JIS News

The Airports Authority of Jamaica (AAJ) will be placing focus on developing cargo facilities as the government seeks to increase passenger traffic through the island’s airports.
During this fiscal year, the Norman Manley International Airport (NMIA) Limited will be pursuing efforts to attract investors to build an additional 70,000 square feet of cargo handling space for commercial clients under a build-own-operate arrangement.
Minister of Transport and Works, Michael Henry, in his Sectoral presentation in the House of Representatives on Tuesday (Sept.15), said that this initiative will be undertaken even as the privatisation process continues at the NMIA.
As it relates to the upgrading of aerodromes, Minister Henry informed that the AAJ has embarked on a programme to upgrade designated facilities to International Port of Entry status, as part of the overall multi-modal transport policy being unfolded nationally.
Construction work is ongoing at the Boscobel Aerodrome in St. Mary to extend the runway by approximately 1,800 feet, and to upgrade the terminal and airside infrastructure.

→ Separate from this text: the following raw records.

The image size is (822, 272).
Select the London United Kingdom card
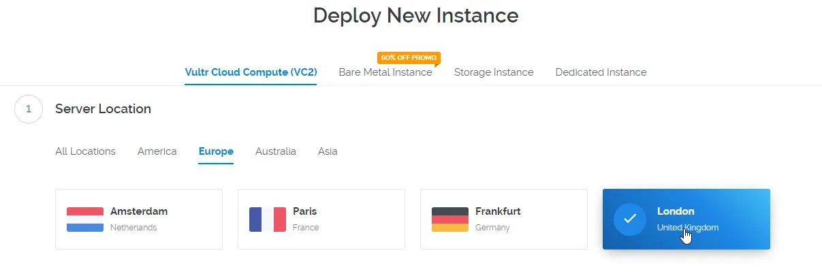point(686,219)
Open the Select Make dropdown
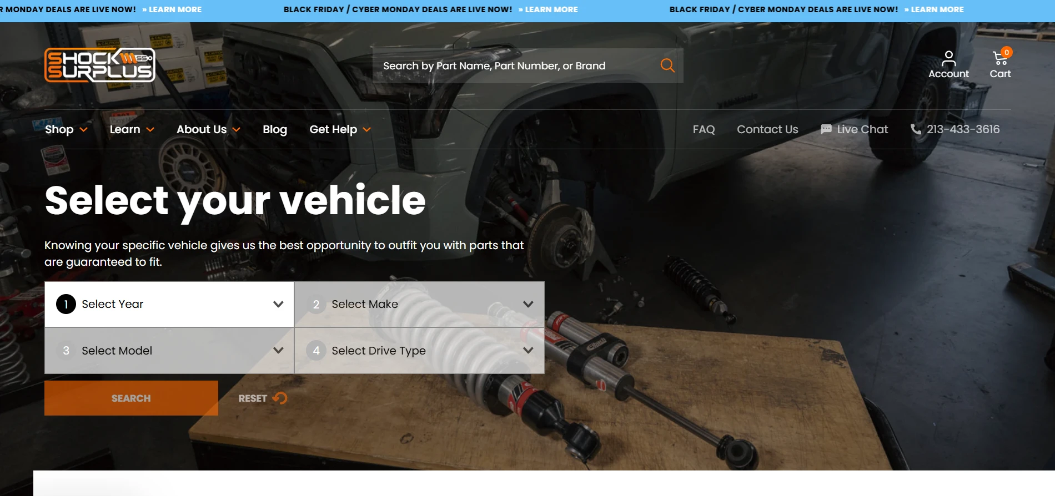The image size is (1055, 496). click(419, 304)
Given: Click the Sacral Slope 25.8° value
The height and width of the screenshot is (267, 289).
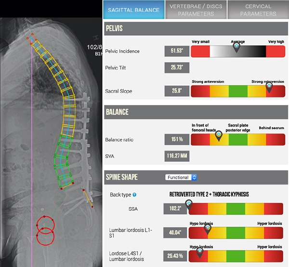Looking at the screenshot, I should (176, 90).
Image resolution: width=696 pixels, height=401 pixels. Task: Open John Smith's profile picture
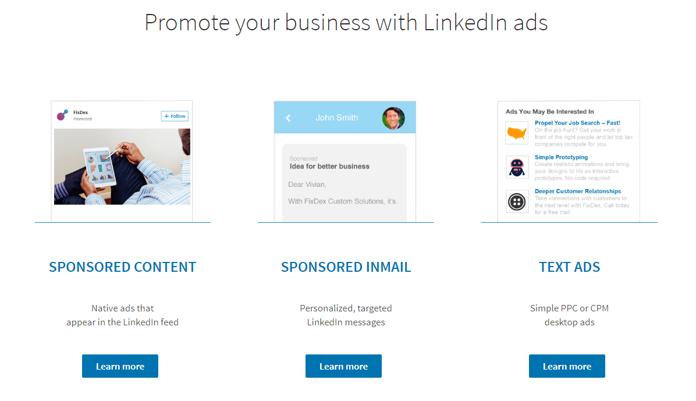[394, 117]
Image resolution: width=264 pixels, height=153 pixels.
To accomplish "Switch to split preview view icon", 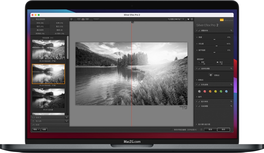I will 83,19.
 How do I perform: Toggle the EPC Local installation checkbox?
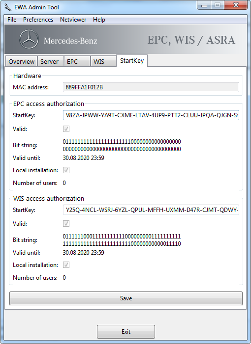tap(66, 170)
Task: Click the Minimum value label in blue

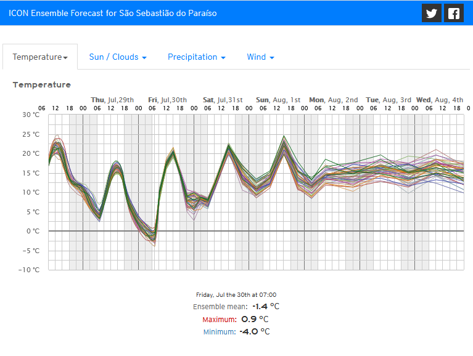Action: click(x=220, y=331)
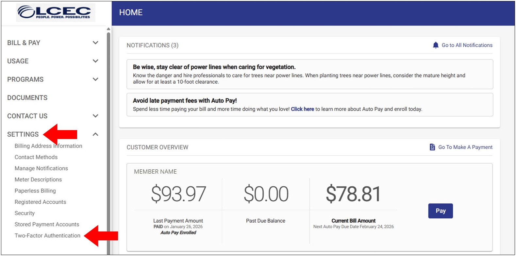Open the Documents menu item
Image resolution: width=516 pixels, height=256 pixels.
[27, 98]
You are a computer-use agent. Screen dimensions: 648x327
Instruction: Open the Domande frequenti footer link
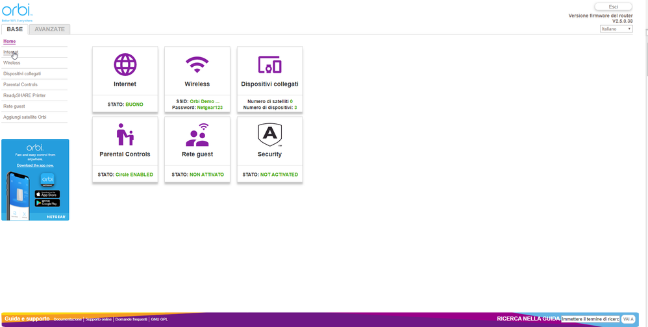point(132,319)
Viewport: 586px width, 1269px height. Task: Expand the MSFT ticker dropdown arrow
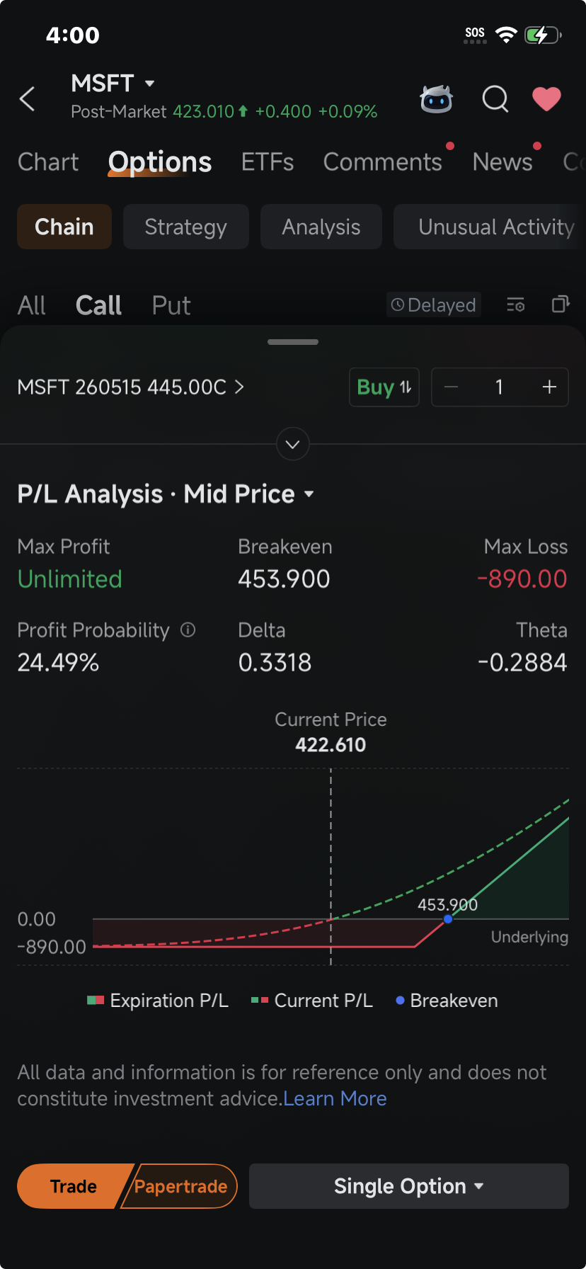pos(149,84)
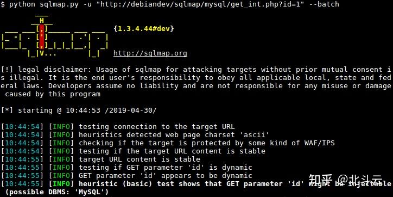Click the 'target URL content is stable' line
This screenshot has width=393, height=197.
[140, 159]
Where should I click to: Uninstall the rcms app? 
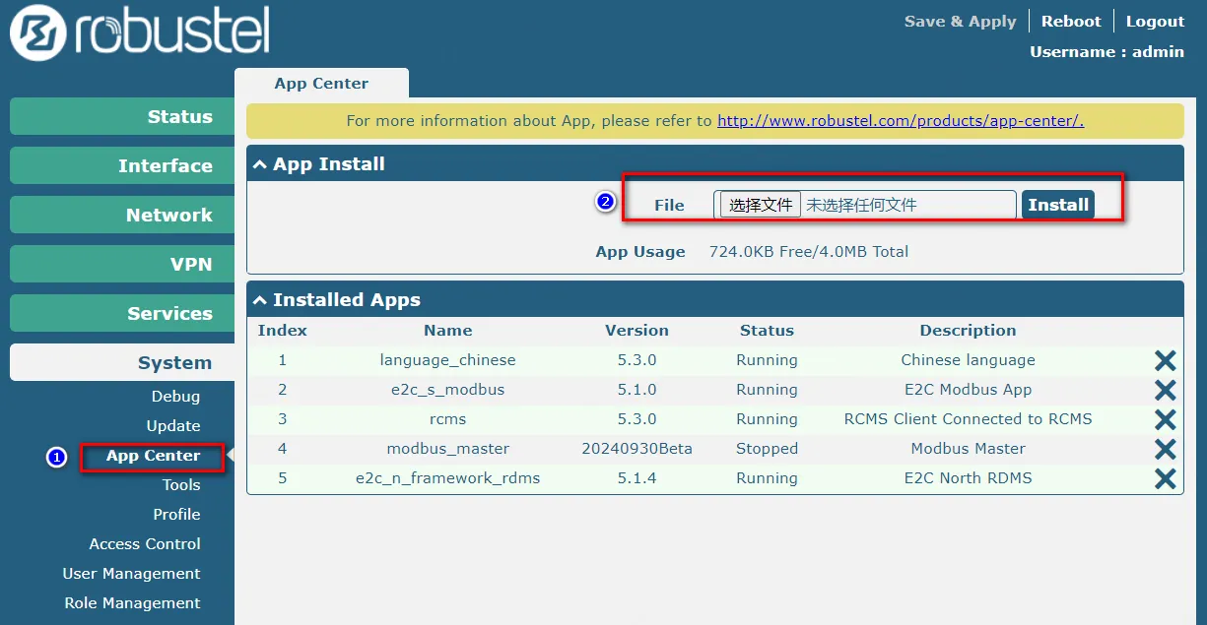(1165, 420)
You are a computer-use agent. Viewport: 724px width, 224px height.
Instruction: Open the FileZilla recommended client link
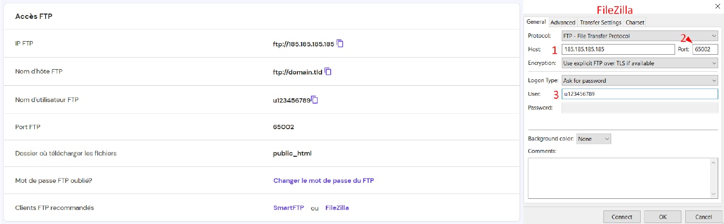pos(337,208)
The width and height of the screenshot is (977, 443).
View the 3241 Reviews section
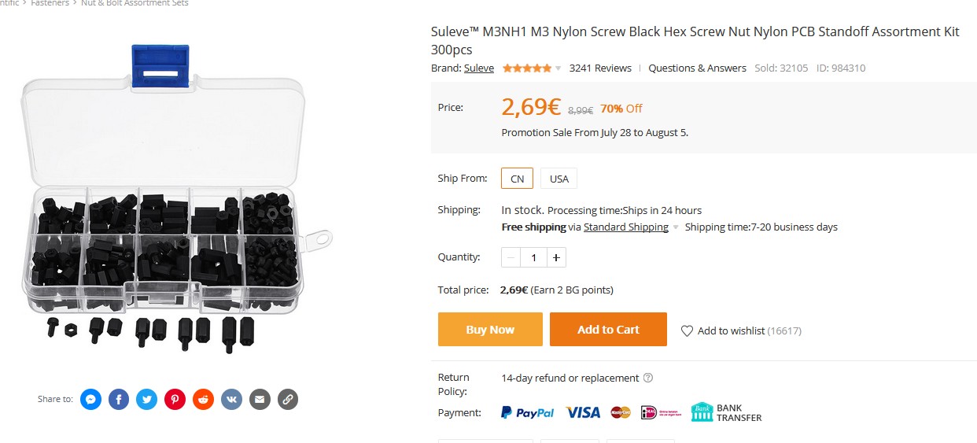pyautogui.click(x=600, y=68)
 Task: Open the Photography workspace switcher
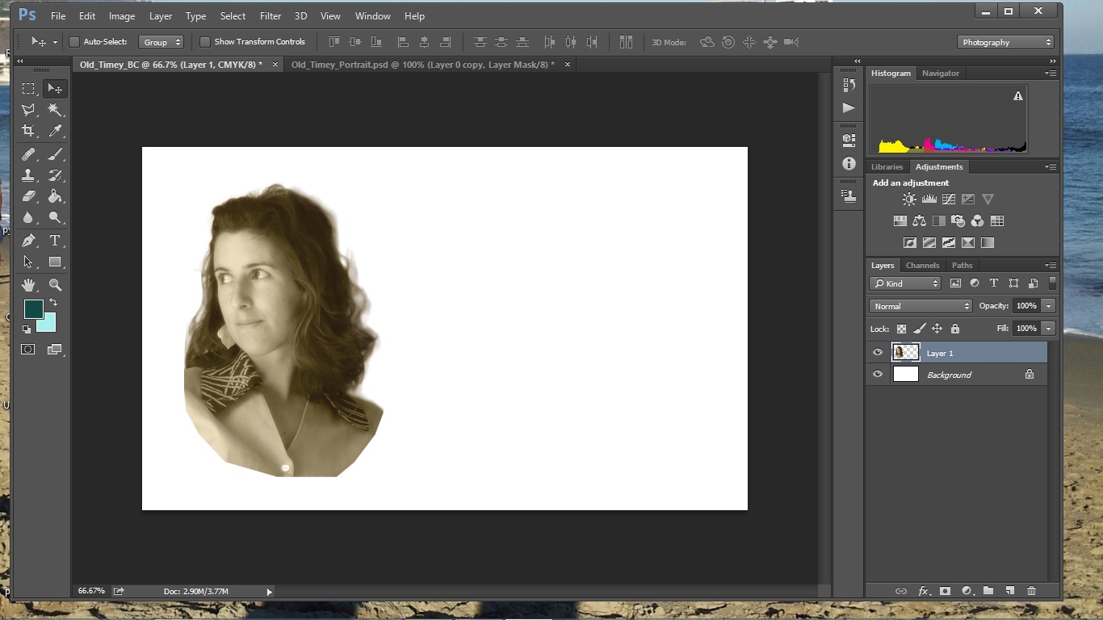click(x=1005, y=41)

The Ken Jones Aerodrome in Portland and the Negril Aerodrome in Westmoreland are also to be refurbished, while the Tinson Pen Aerodrome in
St. Catherine is to be relocated to the Caymanas area, with the Port Authority taking control of the Tinson Pen lands for the establishment of the logistics centre.
“The AAJ is also involved in exploring the technical feasibility for an International Port of Entry aerodrome at Duckenfield in St. Thomas, and also the Vernamfield cargo airport project (in Clarendon),” he stated.
The Vernamfield project, he said, continues to attract wide-scale interest among both local and overseas investors, as the government seeks to establish the right blend of public and private sector involvement in the project.
“The main emphasis is on private funding, but based on the broad logistical and developmental issues involved, the matter has to be very carefully handled in the long-term interest of the country. These are the considerations now underway, ahead of the actual beginning of roll-out of the project,” Mr. Henry informed.
Turning to the operations of the Jamaica Civil Aviation Authority (JCAA), Minister Henry said that the agency recorded an operating surplus of $625 million for the 11-month period ending February 2009.
The figure was 216 per cent above the budgeted surplus of $198 million, and $174 million or 39 per cent higher than the surplus for the same period ending March 31, 2008.
“Among the major undertakings projected for the Civil Aviation Authority for this fiscal year are capital expenditure projects inclusive of construction and equipping of control towers at the Norman Manley and Sangster International airports, as well as the development of the aerodromes,” Mr. Henry said.
He told the House that due to the global economic recession, passenger traffic declined by 3.36 per cent at the NMIA, and 6.18 per cent at Sangster International.